Four simulation-based education strategies were found to be effective at acquiring and retaining skills by the students in this study. High-fidelity simulation combined with computer-based simulation was found to be more effective at acquiring skill than was using either method alone. This method combines the benefits of both teaching methods, providing students with a comprehensive learning experience that combines physical realism and virtual interactivity [ 32 ]. Hybrid simulation creates a seamless learning experience in which individuals can practice their skills in a simulated environment, receive immediate feedback, and then transfer those skills to real-world situations. This integration provides a seamless transition from theoretical knowledge to practical skills, making it easier for individuals to apply what they have learned and enhance their overall performance [ 33 ]. Hybrid simulation may seem to be an attractive option [ 34 ]; however, this study found that hybrid simulation had no advantage in terms of skill retention; rather, high-fidelity simulation performed best. More research is needed in the future to confirm the results of this study and the underlying reasons since previous studies have not compared hybrid simulation with high-fidelity simulation on skill retention.

The findings of this study reveal a noteworthy observation: interprofessional collaboration improved across all interventions, except for high-fidelity simulation. This finding diverges from prior studies that indicated high-fidelity simulation as a more effective method for enhancing students' interprofessional collaboration compared to traditional case study [ 35 ]. This discrepancy may be attributed to the use of an unfolding case study in the current study, wherein patient scenarios evolve unpredictably, thereby prompting students and team members to engage in heightened collaborative efforts to address evolving patient care challenges [ 36 ]. Interprofessional collaboration plays a crucial role in improving healthcare outcomes. Studies have shown that when healthcare professionals collaborate effectively, patients experience better outcomes, fewer errors, and shorter hospital stays [ 37 ]. While high-fidelity simulation has gained popularity as a training tool, according to the results of this study, its impact on interprofessional collaboration remains limited. There may be two reasons for this. First, high-fidelity simulation scenarios are often time constrained [ 38 ], which can hinder effective interprofessional collaboration. Each team member may prioritize their individual goals or tasks, making it difficult to achieve optimal teamwork and coordination. Second, interprofessional team members may not have worked together extensively, which can hinder their ability to collaborate effectively in a high-fidelity simulation setting. It takes time to build trust and rapport, which may not be readily available in a simulated environment [ 39 ]. Despite being assigned the roles of senior nurse or junior nurse, participants in the high-fidelity simulation group were provided with the opportunity to engage with peers at various levels and individuals from different professions, such as instructors assuming the role of doctors. However, the duration of the simulation section for this group was limited to only 10 min. In contrast, participants in the computer-based simulation group and case study group were allocated 30 min and 35 min, respectively. It is crucial for healthcare institutions and educators to critically evaluate their simulation-based training programs and incorporate key components that promote interprofessional collaboration [ 40 ].

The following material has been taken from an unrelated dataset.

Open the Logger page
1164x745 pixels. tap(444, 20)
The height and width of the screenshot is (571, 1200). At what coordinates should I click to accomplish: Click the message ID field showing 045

This study revealed that four interventions effectively promoted students' critical thinking, and these effects lasted for three months after the interventions. Furthermore, high-fidelity simulation was most effective at improving critical thinking in the short term, whereas computer-based simulation was most effective at fostering long-term improvements. High-fidelity simulation involves creating a realistic and immersive environment that closely resembles a real-world scenario [ 41 ]. This approach affords individuals the opportunity to actively participate and immerse themselves in the simulated scenario, thereby enhancing their experiential understanding [ 3 ]. Computer-based simulation does not provide the same immediate and tangible experience as high-fidelity simulation. High-fidelity simulation commonly incorporates the utilization of medical devices and mannequins that closely resemble clinical scenarios, thereby affording students a more authentic and immersive learning encounter. Only 5% of students perceive computer-based simulation as a viable substitute for mannequin-based simulation within the curriculum [ 42 ]. As a result, high-fidelity simulation is highly effective in the short term, and a previous meta-analysis reported similar results [ 43 ]. However, computer-based simulation provides advantages for data collection and analysis that contribute to the long-term development of critical thinking skills. In the simulation, participants can record their actions, decisions, and results [ 3 ]. These data can be used to compare different strategies and approaches, allowing participants to reflect on their own critical thinking skills and identify areas for improvement. Furthermore, it is noteworthy that the four simulation teaching methods demonstrated the ability to enhance students' critical thinking. However, it is important to consider the substantial disparity in costs among these methods. Therefore, educators should carefully evaluate their available resources and opt for the most cost-effective approach to foster students' critical thinking.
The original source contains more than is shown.